By applying this methodology, we determine here the structure of phosphorus chains and self-assembled cyclo-P5 pentamers on Ag(111) using low-temperature (4.5 K) AFM imaging with CO-terminated tips. KPFM spectroscopic measurements indicate the formation of an inwards dipole moment at the P5/Ag interface, which results from the charge transfer from the Ag substrate to the network, as confirmed by DFT calculations. This charge transfer leads to a complex charge redistribution and the formation of an interfacial hybridized state (IS). Through FERT and STS spectroscopy, we determined the energy position of the IS and the series of IPS at the cyclo-P5 assembly as compared to pristine Ag, confirming an increase of the local work function of ≈ 0.46 eV. We found that the P5/Ag system behaves as a prototypical p-type semiconductor-metal junction with a Schottky barrier built at the interface, opening prospects for its use in field-effect transistors, diodes, or solar cells. Given the general interest in tailoring the physical characteristics of monoelemental 2D materials contacted to a metal, we think that our experimental approach might serve as a powerful asset for deciphering the energy level alignment of future devices involving electric contacts.
Results
Atomic-scale imaging of the cyclo-P5
Phosphorus atoms were sublimed in UHV onto the Ag(111) substrate, kept at about 423 K (see “Methods”). Figure 1a shows an STM overview image of the resulting structures for a relative coverage of less than 0.3 monolayer (ML). Similar to refs. 10,11, extended 1D chains aligned along the \([1\overline{1}0]\) directions of Ag(111) (marked 1) in Fig. 1a) coexist with domains of P5 molecules (2). The inset of Fig. 1a further shows a STM image of the double and triple chains, which depends on the P deposition rate11.

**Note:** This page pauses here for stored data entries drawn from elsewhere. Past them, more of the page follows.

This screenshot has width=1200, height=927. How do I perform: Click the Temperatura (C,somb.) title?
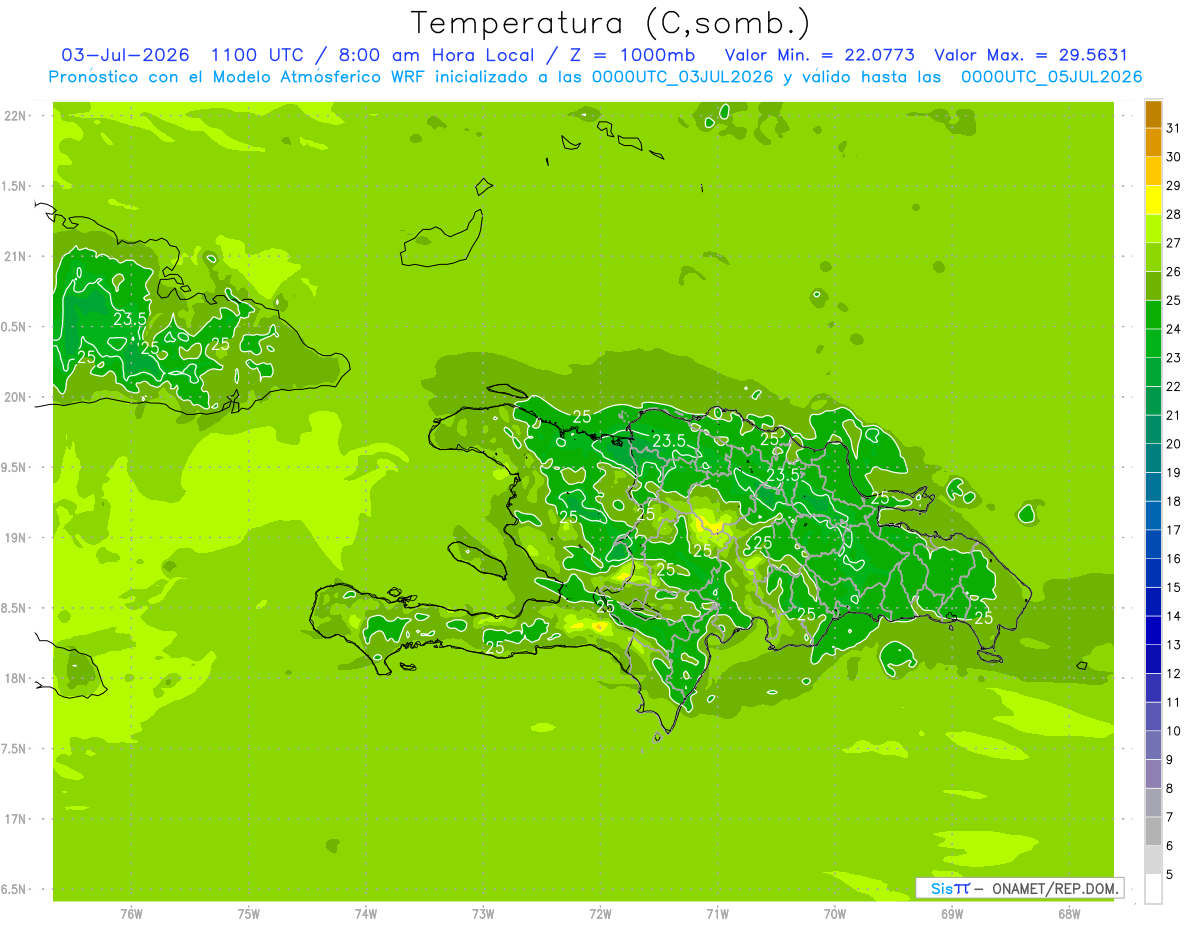click(x=611, y=22)
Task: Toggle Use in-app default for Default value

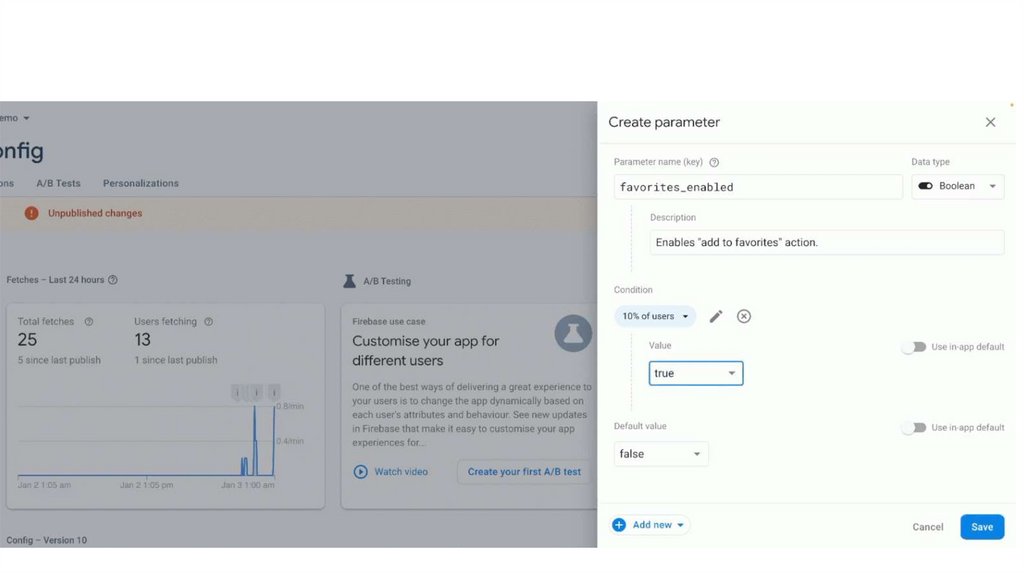Action: coord(913,428)
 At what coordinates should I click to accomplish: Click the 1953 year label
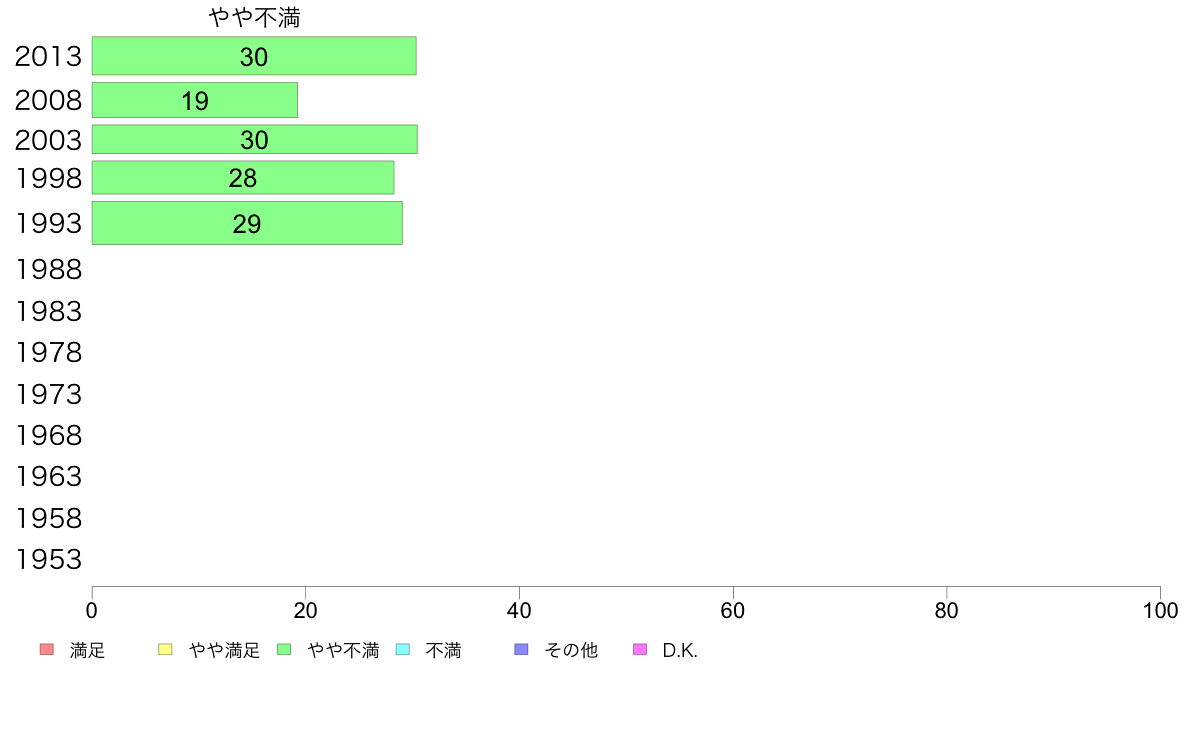click(48, 559)
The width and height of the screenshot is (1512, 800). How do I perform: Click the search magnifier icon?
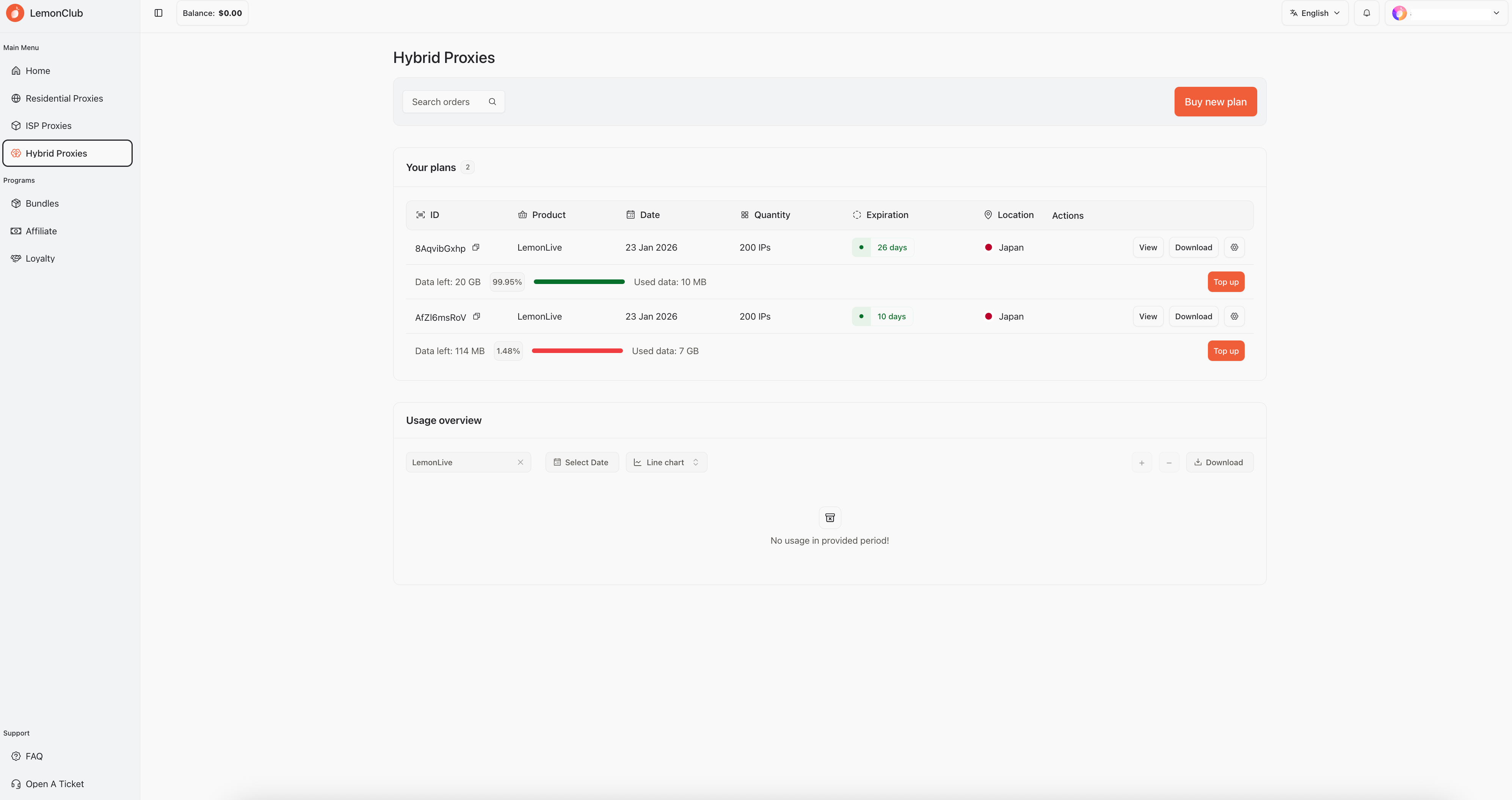pos(492,102)
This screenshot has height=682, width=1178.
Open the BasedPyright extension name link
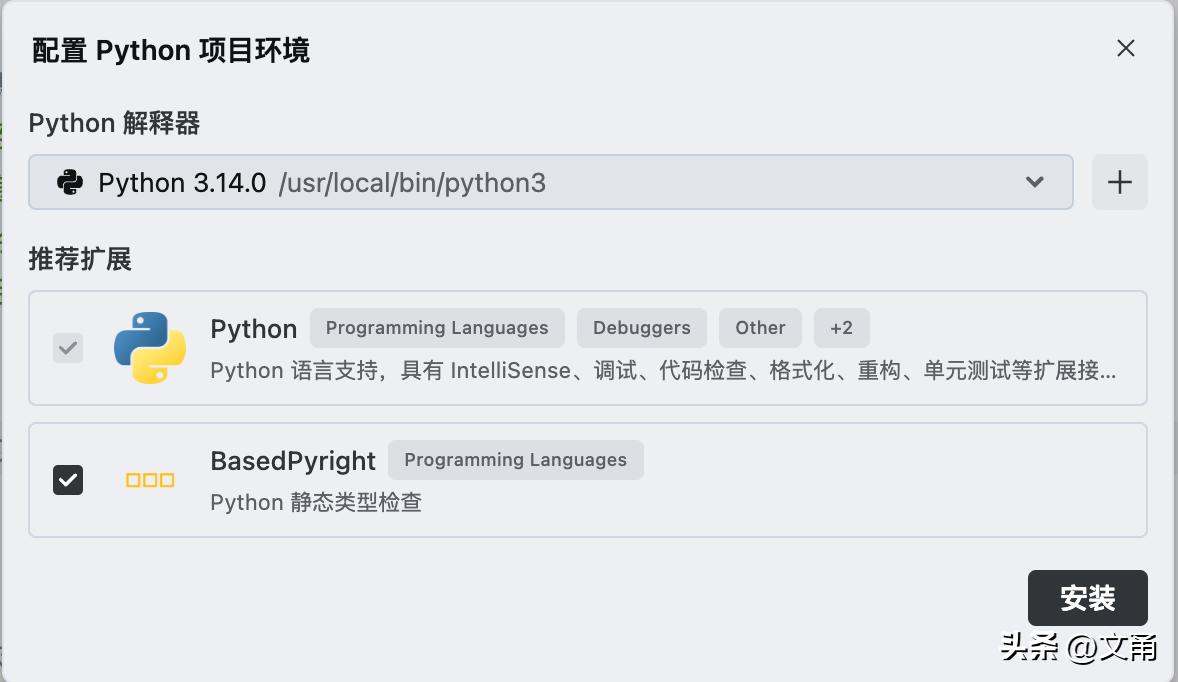[292, 461]
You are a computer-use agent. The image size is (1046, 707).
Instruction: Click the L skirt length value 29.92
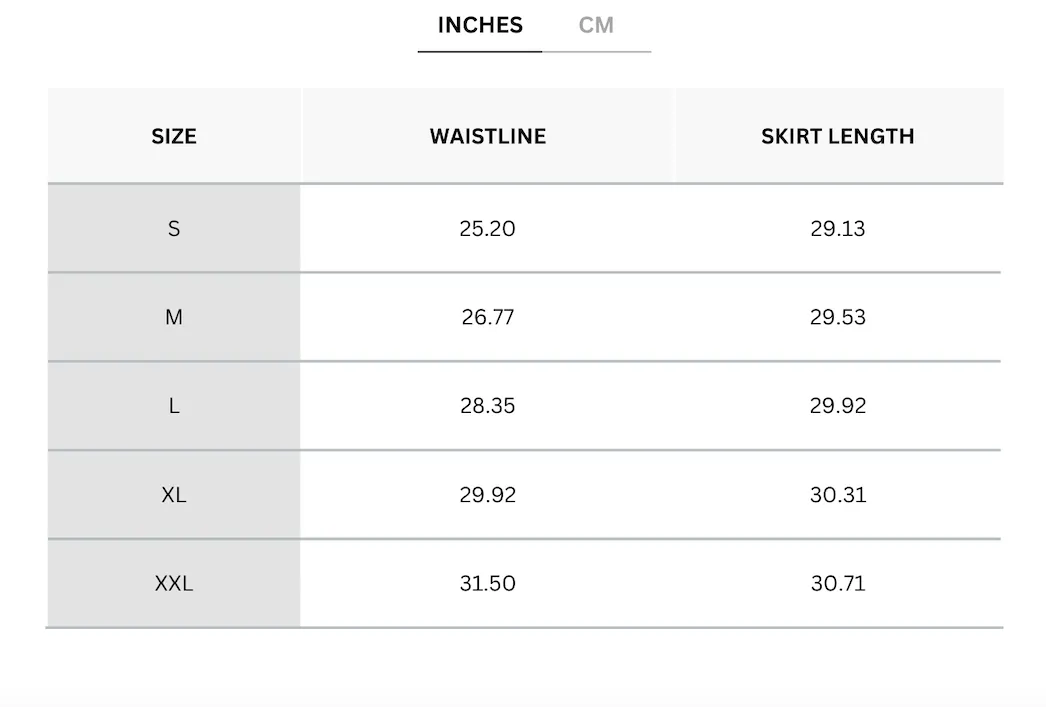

To precisely determine their atomic configurations, we employed AFM imaging with CO-terminated tips (see “Methods”, Fig. 1c, d)19. A common AFM contrast is observed for all configurations assigned to an armchair structure of the chain, which resembles that of hydrocarbon chains32. In each configuration, the chain has always an apparent width by AFM of 6.0 Å with a minimum distance between them of 0.25 Å. Thus, double and triple chains have apparent widths of 14.5 and 23 Å, respectively. The relaxed structure of the triple chain configuration calculated by DFT is shown in Fig. 1e. Phosphorus atoms colored in orange sit on bridge sites of the Ag lattice (gray) and are aligned along one \([1\bar{1}0]\) direction in accordance with the experimental data. Based on the DFT coordinates, we simulated the AFM image (see “Methods”, Fig. 1f). The excellent agreement with the experimental image of Fig. 1d confirms the armchair structure of the P chains on Ag(111), similar to ref. 10.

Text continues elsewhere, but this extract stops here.